Rewrite the records below, replacing every "The width and height of the screenshot is" with "The screenshot's width and height are" and leaving everything else unchanged.

──────────

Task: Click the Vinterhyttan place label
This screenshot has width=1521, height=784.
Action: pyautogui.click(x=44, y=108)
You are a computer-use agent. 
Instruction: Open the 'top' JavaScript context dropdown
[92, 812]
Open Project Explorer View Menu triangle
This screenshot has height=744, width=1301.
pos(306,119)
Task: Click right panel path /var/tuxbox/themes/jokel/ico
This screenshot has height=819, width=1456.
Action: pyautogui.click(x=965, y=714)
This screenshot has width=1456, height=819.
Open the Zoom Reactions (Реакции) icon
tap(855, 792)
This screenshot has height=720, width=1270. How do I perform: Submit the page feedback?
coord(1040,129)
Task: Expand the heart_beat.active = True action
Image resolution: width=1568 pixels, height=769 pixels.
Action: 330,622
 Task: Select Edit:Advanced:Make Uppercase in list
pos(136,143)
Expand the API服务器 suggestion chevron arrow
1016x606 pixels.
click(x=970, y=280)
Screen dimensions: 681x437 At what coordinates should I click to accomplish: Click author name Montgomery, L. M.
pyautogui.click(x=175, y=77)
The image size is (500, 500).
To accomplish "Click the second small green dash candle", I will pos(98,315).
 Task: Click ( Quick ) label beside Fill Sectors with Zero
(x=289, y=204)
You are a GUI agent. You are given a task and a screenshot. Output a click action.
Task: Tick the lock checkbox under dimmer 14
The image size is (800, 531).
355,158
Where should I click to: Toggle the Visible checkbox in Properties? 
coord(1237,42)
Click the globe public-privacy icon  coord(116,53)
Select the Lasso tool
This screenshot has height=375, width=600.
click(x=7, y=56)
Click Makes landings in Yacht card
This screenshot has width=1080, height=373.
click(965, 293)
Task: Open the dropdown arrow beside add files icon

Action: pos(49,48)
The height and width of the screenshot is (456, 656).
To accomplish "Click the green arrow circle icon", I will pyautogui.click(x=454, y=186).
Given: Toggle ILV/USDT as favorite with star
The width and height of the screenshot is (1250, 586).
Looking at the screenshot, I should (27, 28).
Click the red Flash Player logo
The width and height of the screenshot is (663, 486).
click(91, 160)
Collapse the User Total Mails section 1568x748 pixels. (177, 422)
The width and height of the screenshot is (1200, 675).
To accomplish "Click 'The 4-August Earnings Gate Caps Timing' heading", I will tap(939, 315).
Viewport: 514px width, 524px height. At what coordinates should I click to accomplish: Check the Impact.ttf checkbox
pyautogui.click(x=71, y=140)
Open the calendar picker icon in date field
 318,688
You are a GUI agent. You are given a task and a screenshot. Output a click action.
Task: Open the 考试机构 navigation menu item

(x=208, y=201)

──────────

- Problem solution:
Task: Click the Vinterhyttan place label
This screenshot has width=1521, height=784.
Action: pyautogui.click(x=44, y=108)
You are a computer-use agent. 
Instruction: Open the 'top' JavaScript context dropdown
[92, 812]
Open Project Explorer View Menu triangle
This screenshot has height=744, width=1301.
pos(306,119)
Task: Click right panel path /var/tuxbox/themes/jokel/ico
This screenshot has height=819, width=1456.
Action: pyautogui.click(x=965, y=714)
This screenshot has width=1456, height=819.
Open the Zoom Reactions (Реакции) icon
tap(855, 792)
This screenshot has height=720, width=1270. How do I perform: Submit the page feedback?
coord(1040,129)
Task: Expand the heart_beat.active = True action
Image resolution: width=1568 pixels, height=769 pixels.
Action: 330,622
 Task: Select Edit:Advanced:Make Uppercase in list
pos(136,143)
Expand the API服务器 suggestion chevron arrow
1016x606 pixels.
click(x=970, y=280)
Screen dimensions: 681x437 At what coordinates should I click to accomplish: Click author name Montgomery, L. M.
pyautogui.click(x=175, y=77)
The image size is (500, 500).
To accomplish "Click the second small green dash candle", I will pos(98,315).
 Task: Click ( Quick ) label beside Fill Sectors with Zero
(x=289, y=204)
You are a GUI agent. You are given a task and a screenshot. Output a click action.
Task: Tick the lock checkbox under dimmer 14
The image size is (800, 531).
355,158
Where should I click to: Toggle the Visible checkbox in Properties? 
coord(1237,42)
Click the globe public-privacy icon  coord(116,53)
Select the Lasso tool
This screenshot has height=375, width=600.
click(x=7, y=56)
Click Makes landings in Yacht card
This screenshot has width=1080, height=373.
click(965, 293)
Task: Open the dropdown arrow beside add files icon

Action: pos(49,48)
The height and width of the screenshot is (456, 656).
To accomplish "Click the green arrow circle icon", I will pyautogui.click(x=454, y=186).
Given: Toggle ILV/USDT as favorite with star
The screenshot's width and height are (1250, 586).
Looking at the screenshot, I should (27, 28).
Click the red Flash Player logo
The screenshot's width and height are (663, 486).
click(91, 160)
Collapse the User Total Mails section 1568x748 pixels. (177, 422)
The screenshot's width and height are (1200, 675).
To accomplish "Click 'The 4-August Earnings Gate Caps Timing' heading", I will tap(939, 315).
Viewport: 514px width, 524px height. At what coordinates should I click to accomplish: Check the Impact.ttf checkbox
pyautogui.click(x=71, y=140)
Open the calendar picker icon in date field
 318,688
You are a GUI agent. You are given a task and a screenshot. Output a click action.
Task: Open the 考试机构 navigation menu item

(x=208, y=201)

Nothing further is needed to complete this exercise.